Your eco-partners matter
The range of service providers continues to grow, both in the choices available and in their ability and desire to provide ‘mission-critical’ products and services. The architecture which defines the way your customers consume your revenue-generating products and services must have resilience built in to maintain a competitive differentiation that protects your brand.
More change means more risk
The pace of change driven by the race to digital transformation is creating more risk. Most outages have their root cause in change. The more change an organization must make to keep up, the more complexity they face, resulting in significant economic and operational impacts when an outage occurs. Just look at the 2018 TSB Bank failure as an example of this.
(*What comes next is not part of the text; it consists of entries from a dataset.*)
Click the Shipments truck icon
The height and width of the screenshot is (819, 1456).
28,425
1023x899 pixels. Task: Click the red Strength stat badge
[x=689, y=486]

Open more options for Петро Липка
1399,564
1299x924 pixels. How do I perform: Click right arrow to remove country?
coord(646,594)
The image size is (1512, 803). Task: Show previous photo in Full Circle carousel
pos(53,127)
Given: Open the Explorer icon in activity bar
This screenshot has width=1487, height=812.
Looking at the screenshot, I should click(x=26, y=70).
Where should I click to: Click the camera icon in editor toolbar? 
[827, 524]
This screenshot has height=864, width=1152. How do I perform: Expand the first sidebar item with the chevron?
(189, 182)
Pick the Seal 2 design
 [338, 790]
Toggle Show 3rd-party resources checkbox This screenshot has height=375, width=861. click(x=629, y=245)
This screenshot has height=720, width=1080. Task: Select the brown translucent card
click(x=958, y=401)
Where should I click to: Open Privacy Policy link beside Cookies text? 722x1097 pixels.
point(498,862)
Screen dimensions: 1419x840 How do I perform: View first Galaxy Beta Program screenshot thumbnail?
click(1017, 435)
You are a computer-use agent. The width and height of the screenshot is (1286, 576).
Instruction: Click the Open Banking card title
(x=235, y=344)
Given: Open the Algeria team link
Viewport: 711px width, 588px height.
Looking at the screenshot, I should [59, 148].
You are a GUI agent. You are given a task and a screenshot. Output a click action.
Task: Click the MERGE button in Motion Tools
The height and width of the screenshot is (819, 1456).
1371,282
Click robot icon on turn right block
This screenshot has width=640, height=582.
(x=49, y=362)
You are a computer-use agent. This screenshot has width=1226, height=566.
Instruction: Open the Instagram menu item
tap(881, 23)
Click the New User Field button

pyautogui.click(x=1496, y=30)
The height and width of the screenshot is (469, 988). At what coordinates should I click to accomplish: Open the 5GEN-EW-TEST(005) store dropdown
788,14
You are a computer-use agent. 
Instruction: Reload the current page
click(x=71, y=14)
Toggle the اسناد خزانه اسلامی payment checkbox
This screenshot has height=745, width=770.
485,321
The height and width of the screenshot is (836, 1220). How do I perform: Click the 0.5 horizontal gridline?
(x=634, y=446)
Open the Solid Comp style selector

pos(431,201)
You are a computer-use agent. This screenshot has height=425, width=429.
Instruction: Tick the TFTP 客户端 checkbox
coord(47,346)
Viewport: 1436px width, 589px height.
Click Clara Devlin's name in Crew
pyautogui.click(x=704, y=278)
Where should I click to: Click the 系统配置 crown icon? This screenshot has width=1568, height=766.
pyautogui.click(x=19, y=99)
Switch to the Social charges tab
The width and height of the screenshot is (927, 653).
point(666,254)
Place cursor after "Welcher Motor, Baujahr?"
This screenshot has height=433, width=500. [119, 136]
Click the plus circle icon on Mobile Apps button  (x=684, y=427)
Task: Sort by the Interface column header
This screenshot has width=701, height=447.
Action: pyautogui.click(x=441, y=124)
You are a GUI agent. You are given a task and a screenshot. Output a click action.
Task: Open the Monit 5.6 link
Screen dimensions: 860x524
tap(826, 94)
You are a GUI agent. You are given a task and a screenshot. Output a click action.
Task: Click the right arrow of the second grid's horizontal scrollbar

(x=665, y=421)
During an attempt to move to a new IT system, the bank’s computer systems failed resulting in nearly 1.9 million customers being locked out of their accounts for weeks. The debacle cost the company £366 million, of which £130 million went toward customer compensation and £25 million paid for an incident report ordered by the Financial Conduct Authority (FCA) and Prudential Regulation Authority that found TSB’s Spanish parent company Sabadell had “cut corners” with critical IT testing. In addition, the incident caused the company to lose an estimated 80,000 customers.
Evolving to a resilience culture
Evolving from a compliance-driven posture of resilience capabilities that can be exercised, measured, and validated to a true operational resilience execution posture is a formidable challenge. Key success criteria will include executive sponsorship and governance, a revised operational framework, and focused commitment of resources, the automation and integration of services, and tools – to provide visibility across service, infrastructure, and hosted solutions.
So, when a significant event occurs, when do you pull the trigger? Increasing your confidence levels sufficiently to invoke or declare will continue to be challenging. Some of the key deciding factors are as follows, from effectively testing, to achieving demonstrable compliance, having the confidence in your operational resilience posture, and finally to determining if you should invoke based on the event and your pre-emptive analysis preparation.
My experience around this critical element of resilience evolution continues to focus on isolated active-active workloads or environments, pre-defined, predictable, scenario ‘decision criteria’ checklists, and extensive stress testing of interdependencies to identify gaps or exposures. Analyzing previous testing events and making required revisions to plan and process is an absolute must. Implementing the ability to identify and flag material changes to the production environment that must immediately result in runbook/plan/process updates will result in increased confidence in execution. There’s no getting around it, being prepared matters.
These challenges are the impetus for all of us to work collaboratively to develop near-real-time executable resiliency strategies, leveraging dynamic, easily customizable, ready-for-use runbooks and plans based on the innovative platform and tool capabilities available today.
It’s easy to become overwhelmed by the considerations, but it is crucial you see your move toward better operational resilience as a journey, not a destination. Tackling a consideration at a time, improving preparation and practice, and leveraging new tooling available to provide automation, control, and advanced visibility are three steps you can take, setting you on the path to effective resilience you can be fully confident in.